§ **EXCERPT PROVIDED**:
-=-=-
Print version ISSN 0100-879XOn-line version ISSN 1414-431X

Braz J Med Biol Res vol.36 no.10 Ribeirão Preto Oct. 2003

http://dx.doi.org/10.1590/S0100-879X2003001000017 

Braz J Med Biol Res, October 2003, Volume 36(10) 1397-1401

IS1245 restriction fragment length polymorphism typing of Mycobacterium avium from patients admitted to a reference hospital in Campinas, Brazil

A.C. Panunto, M.C.B. Villares and M.C. Ramos

Faculdade de Ciências Médicas, Universidade Estadual de Campinas, Campinas, SP, Brasil

Abstract
Introduction
Material and Methods
Results
Discussion
References
Acknowledgments
Correspondence and Footnotes


Abstract

Mycobacterium avium is an important pathogen among immunodeficient patients, especially patients with AIDS. The natural history of this disease is unclear. Several environmental sources have been implicated as the origin of this infection. Polyclonal infection with this species is observed, challenging the understanding of its pathogenesis and treatment. In the present study 45 M. avium strains were recovered from 39 patients admitted to a reference hospital between 1996 and 1998. Species identification was performed using a species-specific nucleic acid hybridization test (AccuProbe®) from Gen-Probe®. Strains were genotyped using IS1245 restriction fragment length polymorphism typing. Blood was the main source of the organism. In one patient with disseminated disease, M. avium could be recovered more than once from potentially sterile sites. Strains isolated from this patient had different genotypes, indicating that the infection was polyclonal. Four patient clones were characterized in this population, the largest clone being detected in eight patients. This finding points to a common-source transmission of the organism.
-=-=-
§ **DATA SHOWN**:
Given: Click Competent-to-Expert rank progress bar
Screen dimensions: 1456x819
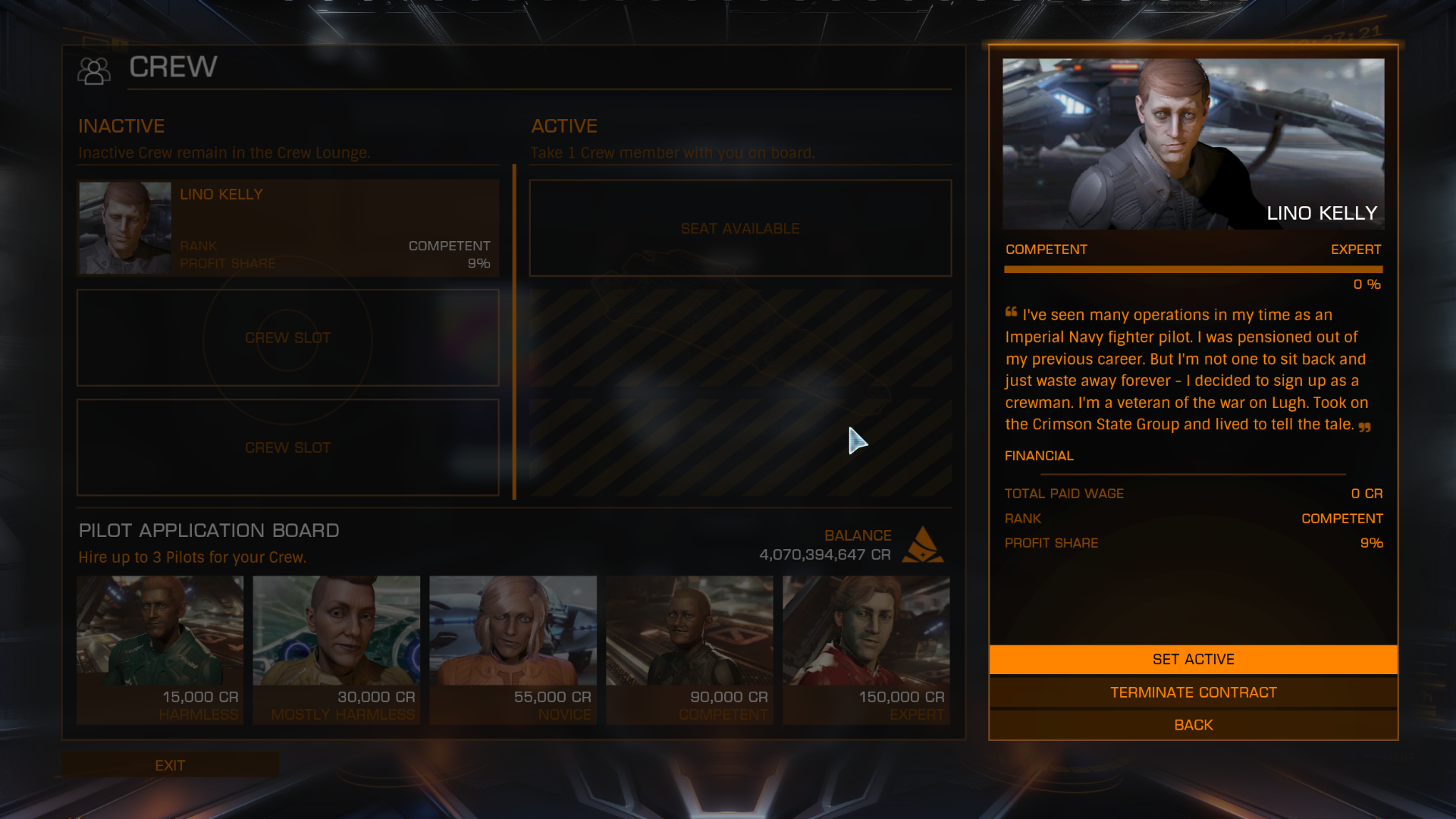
-=-=-
§ **REQUIRED WORK**:
1. List every section heading in the contents list of the Mycobacterium avium article.
2. Pick up the Mycobacterium avium article after the last sentence of its abstract.

§ **SOLVED TASKS**:
1. Abstract, Introduction, Material and Methods, Results, Discussion, References, Acknowledgments, Correspondence and Footnotes

2.
Key words: Mycobacterium avium, IS1245 RFLP, Mycobacteria, AIDS, Genotyping


Introduction

Mycobacterium avium has emerged as a frequent pathogen among immunodeficient patients since the advent of AIDS (1). Although antiretroviral treatment has had a significant impact on the course of this disease (2), cases of M. avium infection still have a poor prognosis (3-5). The natural history of the disease has not been determined. It seems that the environment itself, including animal reservoirs more than humans, represents the natural source of bacteria for these patients (6,7). Disseminated disease is observed in AIDS patients, as evidenced by blood, bone marrow and deep tissue cultures (4,8-10). Polyclonal infection has been documented and seems to be frequent (11,12).

Molecular typing techniques are important tools to determine the epidemiology of infectious diseases. Several methods based on amplification, hybridization or restriction can be applied to trace the mechanisms of disease. DNA fragment restriction and subsequent hybridization with IS1245 probes have been shown to be suitable for typing M. avium infections (13,14).

The AIDS epidemic is a serious health problem. Infections caused by mycobacteria, mainly M. tuberculosis and M. avium, are frequently seen at our hospital. M. avium was identified in 45% of HIV-infected patients with mycobacterial diseases during the year 1996 (8).

The present study was designed to identify and characterize the genetic polymorphism of M. avium strains recovered from clinical specimens between 1996 and 1998.


Material and Methods

Setting

The study was performed at the Hospital de Clínicas, Universidade Estadual de Campinas (HC-UNICAMP), Campinas, SP, Brazil. The hospital serves an area with an estimated population of 5 million people. All cultures positive for M. avium from 1996 through 1998 were analyzed.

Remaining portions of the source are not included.